Spelling error detection

from nsc import SpellingErrorDetector, get_available_spelling_error_detection_models

# show all spelling error detection models
print(get_available_spelling_error_detection_models())

# use a pretrained model
sed = SpellingErrorDetector.from_pretrained()
# detect errors in text
detection = sed.detect_text("Tihs text has erors!")
print(detection)
# detect errors in file
detections = sed.detect_file("path/to/file.txt")
print(detections)

Tokenization repair

from nsc import TokenizationRepairer, get_available_tokenization_repair_models

# show all tokenization repair models
print(get_available_tokenization_repair_models())

# use a pretrained model
tr = TokenizationRepairer.from_pretrained()
# repair tokenization in text
repaired_text = tr.repair_text("Ti hstext h aserors!")
print(repaired_text)
# repair tokenization in file
repaired_file = tr.repair_file("path/to/file.txt")
print(repaired_file)

Web app

Web app screenshot

The web app source can be found under webapp/build/web. You can host it e.g. using Pythons built-in http server:

python -m http.server -d directory webapp/build/web 8080

The web app expects a spell checking server running under the same hostname on port 44444 (we are currently looking into ways to be able to set the hostname and port for the server endpoint at runtime). If you are running the web app locally you can simply start the spell checking server using nserver:

nserver -c server_config/server.yaml

Then go to your browser to port 8080 to use the web app.

Docker

This project can also be run using Docker. Inside the Docker container both the Command line interfaces and Python API are available for you to use. You can also evaluate model predictions on benchmarks.

Build the Docker image:

make build_docker

Start a Docker container:

make run_docker

You can also pass additional Docker arguments to the make commands by specifying DOCKER_ARGS. For example, to be able to access your GPUs inside the container run make run_docker DOCKER_ARGS="--gpus all". As another example, to mount an additional directory inside the container use make run_docker DOCKER_ARGS="-v /path/to/outside/directory:/path/to/container/directory".

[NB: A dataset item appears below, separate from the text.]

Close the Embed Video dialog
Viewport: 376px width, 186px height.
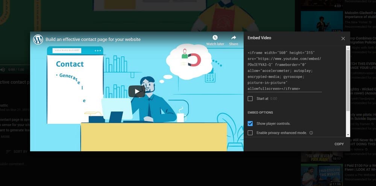click(343, 38)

We provide two convenience commands for starting a spell checking server or hosting the web app:

Start a spell checking server on port <outside_port>:

make run_docker_server DOCKER_ARGS="-p <outside_port>:44444"

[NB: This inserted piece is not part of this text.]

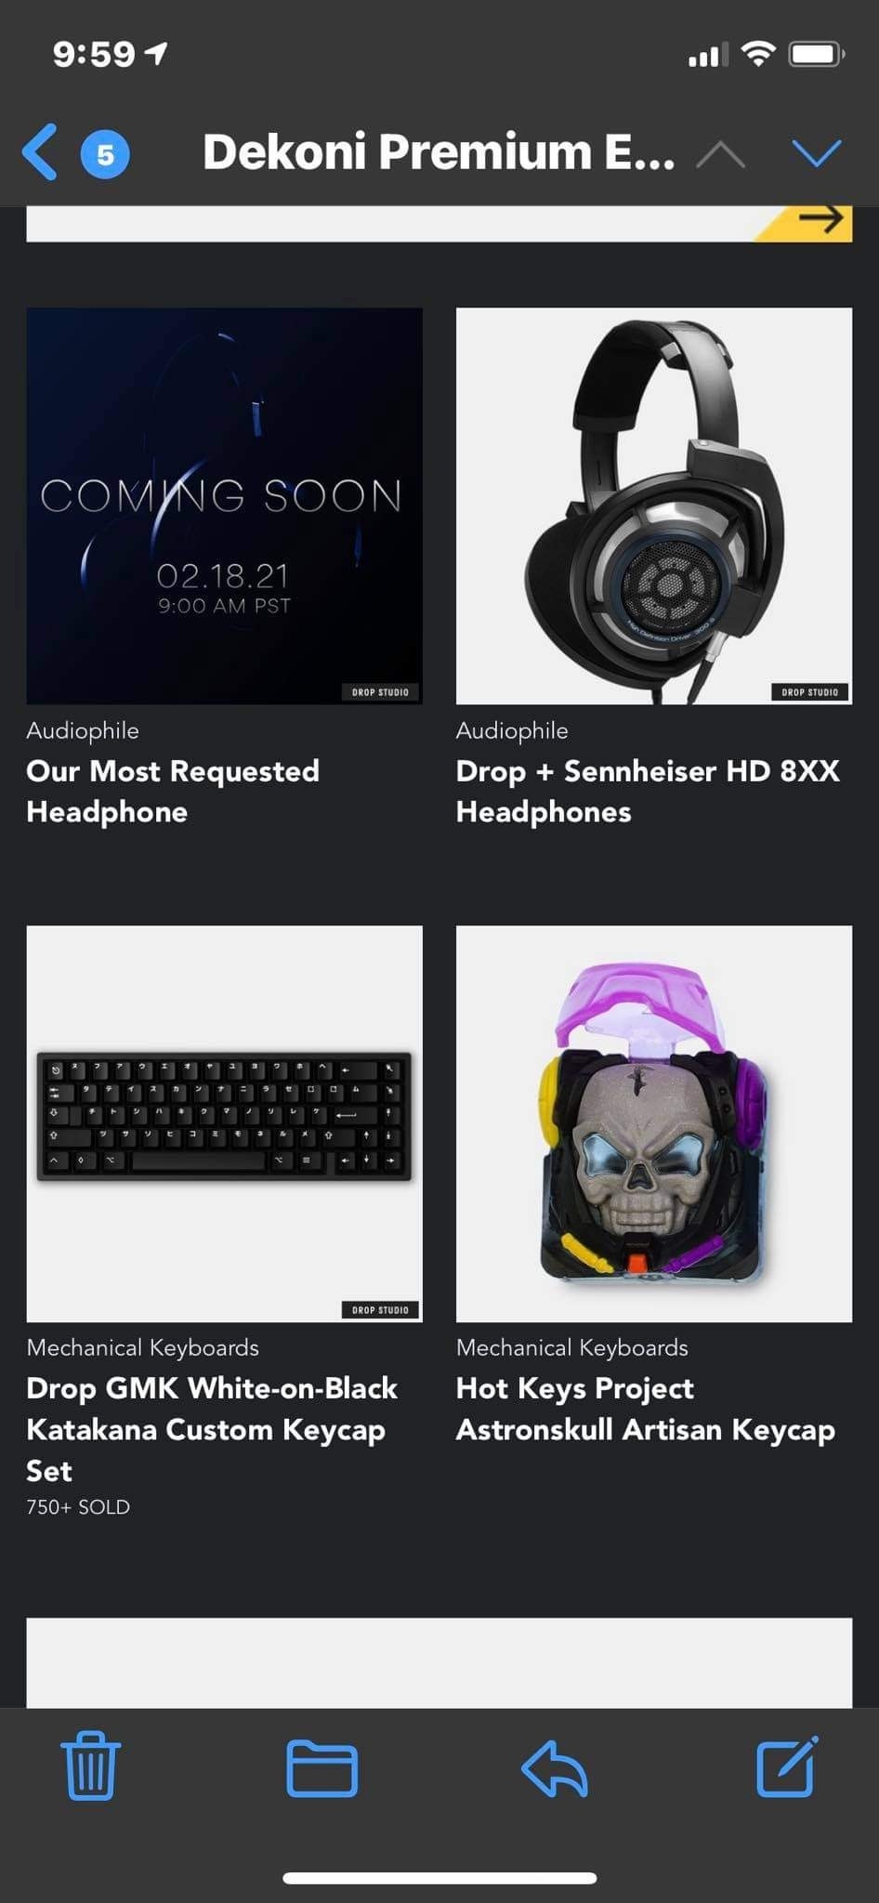Move email using the folder icon
The height and width of the screenshot is (1903, 879).
pos(321,1767)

Start the web app on port <outside_port> (also runs the spell checking server):

make run_docker_webapp DOCKER_ARGS="-p <outside_port>:8080"

Hint

If you build the Docker image on an AD Server you probably want to use wharfer instead of Docker. To do that call the make commands with the additional argument DOCKER_CMD=wharfer, e.g. make build_docker DOCKER_CMD=wharfer.

Note

The Docker setup is only intended to be used for running the command line tools, Python API, or web app with pretrained or your own models and evaluating benchmarks, but not for training.

Note

Running the Docker container with GPU support assumes that you have the NVIDIA Container Toolkit installed.